*Selected text*.
※ ※ ※
With the number of self-pay patients growing dramatically in recent years, patient responsibilities are an increasingly important revenue source. So hospitals must take note of a self-pay trend that is helping patients pay their medical bills--crowdfunding websites, reported USA Today.
One such site, GoFundMe, is raising about $30 million a year for a variety of personal causes, with medical bill payment its number one cause, comprising about 17 percent of all funds being raised, according to the article.
Crowdfunding sites can even be used to cover co-payments for insured patients, noted AARP Magazine. For example, Vicki Polin turned to fundraising site YouCaring to cover the expenses connected to her heart surgery.
However, the medical bill fundraising trend is still modest. And hospitals themselves are not actively encouraging such fundraising directly for individual patients.
※ ※ ※
*Excerpted data*.
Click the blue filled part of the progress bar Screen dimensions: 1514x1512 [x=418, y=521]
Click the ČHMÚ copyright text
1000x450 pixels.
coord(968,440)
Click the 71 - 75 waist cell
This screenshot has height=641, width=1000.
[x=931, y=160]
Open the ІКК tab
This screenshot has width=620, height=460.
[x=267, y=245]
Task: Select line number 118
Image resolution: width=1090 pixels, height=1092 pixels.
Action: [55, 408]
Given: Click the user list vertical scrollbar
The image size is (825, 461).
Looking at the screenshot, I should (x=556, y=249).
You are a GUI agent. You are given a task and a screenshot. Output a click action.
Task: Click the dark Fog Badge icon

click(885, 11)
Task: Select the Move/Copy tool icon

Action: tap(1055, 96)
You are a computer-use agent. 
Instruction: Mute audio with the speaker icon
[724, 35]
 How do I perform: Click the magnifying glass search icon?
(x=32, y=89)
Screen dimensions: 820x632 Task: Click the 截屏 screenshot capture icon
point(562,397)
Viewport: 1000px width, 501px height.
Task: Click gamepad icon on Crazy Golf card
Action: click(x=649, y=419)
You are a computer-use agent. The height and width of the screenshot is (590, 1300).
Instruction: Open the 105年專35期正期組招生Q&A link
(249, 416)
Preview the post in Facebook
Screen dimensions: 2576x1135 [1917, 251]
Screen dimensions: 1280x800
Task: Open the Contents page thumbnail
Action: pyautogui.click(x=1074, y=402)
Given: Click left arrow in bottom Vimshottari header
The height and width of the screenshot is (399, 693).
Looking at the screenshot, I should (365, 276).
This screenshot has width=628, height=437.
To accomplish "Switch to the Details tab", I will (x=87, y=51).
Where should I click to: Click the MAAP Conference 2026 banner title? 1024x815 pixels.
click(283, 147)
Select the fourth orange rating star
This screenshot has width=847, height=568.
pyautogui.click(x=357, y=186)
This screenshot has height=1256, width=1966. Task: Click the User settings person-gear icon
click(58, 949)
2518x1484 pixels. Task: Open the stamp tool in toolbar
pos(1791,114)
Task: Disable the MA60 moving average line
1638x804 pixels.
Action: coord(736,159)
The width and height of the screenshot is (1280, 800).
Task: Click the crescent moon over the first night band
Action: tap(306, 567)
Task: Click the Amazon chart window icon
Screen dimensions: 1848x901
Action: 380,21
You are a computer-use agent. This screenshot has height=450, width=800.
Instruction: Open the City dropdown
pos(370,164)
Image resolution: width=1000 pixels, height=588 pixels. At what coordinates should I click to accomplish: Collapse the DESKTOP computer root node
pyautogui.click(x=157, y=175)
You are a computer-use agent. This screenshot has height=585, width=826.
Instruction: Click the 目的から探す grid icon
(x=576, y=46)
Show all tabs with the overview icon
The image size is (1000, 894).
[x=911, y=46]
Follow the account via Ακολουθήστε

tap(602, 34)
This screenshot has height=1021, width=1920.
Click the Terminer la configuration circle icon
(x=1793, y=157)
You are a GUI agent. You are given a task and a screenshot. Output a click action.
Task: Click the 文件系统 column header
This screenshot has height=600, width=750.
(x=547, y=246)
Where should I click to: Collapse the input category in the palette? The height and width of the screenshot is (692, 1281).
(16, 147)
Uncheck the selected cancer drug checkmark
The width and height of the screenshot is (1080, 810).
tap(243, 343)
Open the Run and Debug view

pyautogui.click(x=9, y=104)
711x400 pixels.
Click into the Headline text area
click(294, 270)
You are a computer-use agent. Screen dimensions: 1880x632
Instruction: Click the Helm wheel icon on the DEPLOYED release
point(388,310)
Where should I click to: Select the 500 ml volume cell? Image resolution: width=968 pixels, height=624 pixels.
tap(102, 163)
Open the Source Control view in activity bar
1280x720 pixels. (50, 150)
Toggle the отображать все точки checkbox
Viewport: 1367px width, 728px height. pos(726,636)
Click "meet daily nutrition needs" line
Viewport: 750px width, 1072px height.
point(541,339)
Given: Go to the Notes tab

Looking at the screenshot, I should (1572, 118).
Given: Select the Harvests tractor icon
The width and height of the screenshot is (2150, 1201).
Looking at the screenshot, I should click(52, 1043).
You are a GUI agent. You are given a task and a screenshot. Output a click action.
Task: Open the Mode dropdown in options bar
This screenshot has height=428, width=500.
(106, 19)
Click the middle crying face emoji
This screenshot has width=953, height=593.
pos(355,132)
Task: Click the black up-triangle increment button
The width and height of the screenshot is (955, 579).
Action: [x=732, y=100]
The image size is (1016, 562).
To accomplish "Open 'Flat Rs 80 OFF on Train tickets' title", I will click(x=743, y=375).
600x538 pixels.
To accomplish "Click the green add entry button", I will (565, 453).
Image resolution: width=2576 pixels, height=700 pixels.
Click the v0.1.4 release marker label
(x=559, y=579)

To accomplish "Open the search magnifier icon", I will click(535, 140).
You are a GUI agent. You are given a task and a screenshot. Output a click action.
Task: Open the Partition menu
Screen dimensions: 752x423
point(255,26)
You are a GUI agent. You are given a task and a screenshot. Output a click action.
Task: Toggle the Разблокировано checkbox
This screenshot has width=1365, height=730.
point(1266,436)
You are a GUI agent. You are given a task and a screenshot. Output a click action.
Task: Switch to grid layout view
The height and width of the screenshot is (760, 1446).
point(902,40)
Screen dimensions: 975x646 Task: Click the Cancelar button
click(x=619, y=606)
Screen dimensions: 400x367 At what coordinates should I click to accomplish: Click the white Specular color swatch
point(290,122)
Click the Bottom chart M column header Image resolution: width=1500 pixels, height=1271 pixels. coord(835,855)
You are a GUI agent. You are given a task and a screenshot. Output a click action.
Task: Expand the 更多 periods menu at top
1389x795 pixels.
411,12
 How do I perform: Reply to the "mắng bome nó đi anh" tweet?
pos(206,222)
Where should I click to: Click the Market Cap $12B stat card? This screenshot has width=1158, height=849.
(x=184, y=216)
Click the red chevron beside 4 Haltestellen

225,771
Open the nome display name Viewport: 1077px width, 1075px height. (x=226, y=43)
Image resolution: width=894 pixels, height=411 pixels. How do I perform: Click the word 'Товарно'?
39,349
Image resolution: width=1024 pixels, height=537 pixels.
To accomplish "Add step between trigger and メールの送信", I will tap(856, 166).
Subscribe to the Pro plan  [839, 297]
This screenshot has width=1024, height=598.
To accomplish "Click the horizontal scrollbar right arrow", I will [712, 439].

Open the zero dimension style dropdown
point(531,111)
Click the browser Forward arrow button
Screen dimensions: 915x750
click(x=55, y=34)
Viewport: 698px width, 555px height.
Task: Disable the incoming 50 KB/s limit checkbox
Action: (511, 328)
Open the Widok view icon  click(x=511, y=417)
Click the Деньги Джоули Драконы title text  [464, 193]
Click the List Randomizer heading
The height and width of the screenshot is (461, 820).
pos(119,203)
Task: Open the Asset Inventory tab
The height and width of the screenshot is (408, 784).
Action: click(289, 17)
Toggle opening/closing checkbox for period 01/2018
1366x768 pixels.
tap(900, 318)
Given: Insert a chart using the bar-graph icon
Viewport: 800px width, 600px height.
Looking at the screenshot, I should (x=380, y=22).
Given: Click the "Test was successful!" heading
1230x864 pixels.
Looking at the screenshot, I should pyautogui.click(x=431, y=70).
※ ※ ※
*What needs to be done*. Rewrite the passage on crowdfunding for medical bills from "With the number" to "her heart surgery.", putting "uninsured" wherever "self-pay" appears. The listing is separate material with no connection to the passage on crowdfunding for medical bills.

*Task result*.
With the number of uninsured patients growing dramatically in recent years, patient responsibilities are an increasingly important revenue source. So hospitals must take note of a uninsured trend that is helping patients pay their medical bills--crowdfunding websites, reported USA Today.
One such site, GoFundMe, is raising about $30 million a year for a variety of personal causes, with medical bill payment its number one cause, comprising about 17 percent of all funds being raised, according to the article.
Crowdfunding sites can even be used to cover co-payments for insured patients, noted AARP Magazine. For example, Vicki Polin turned to fundraising site YouCaring to cover the expenses connected to her heart surgery.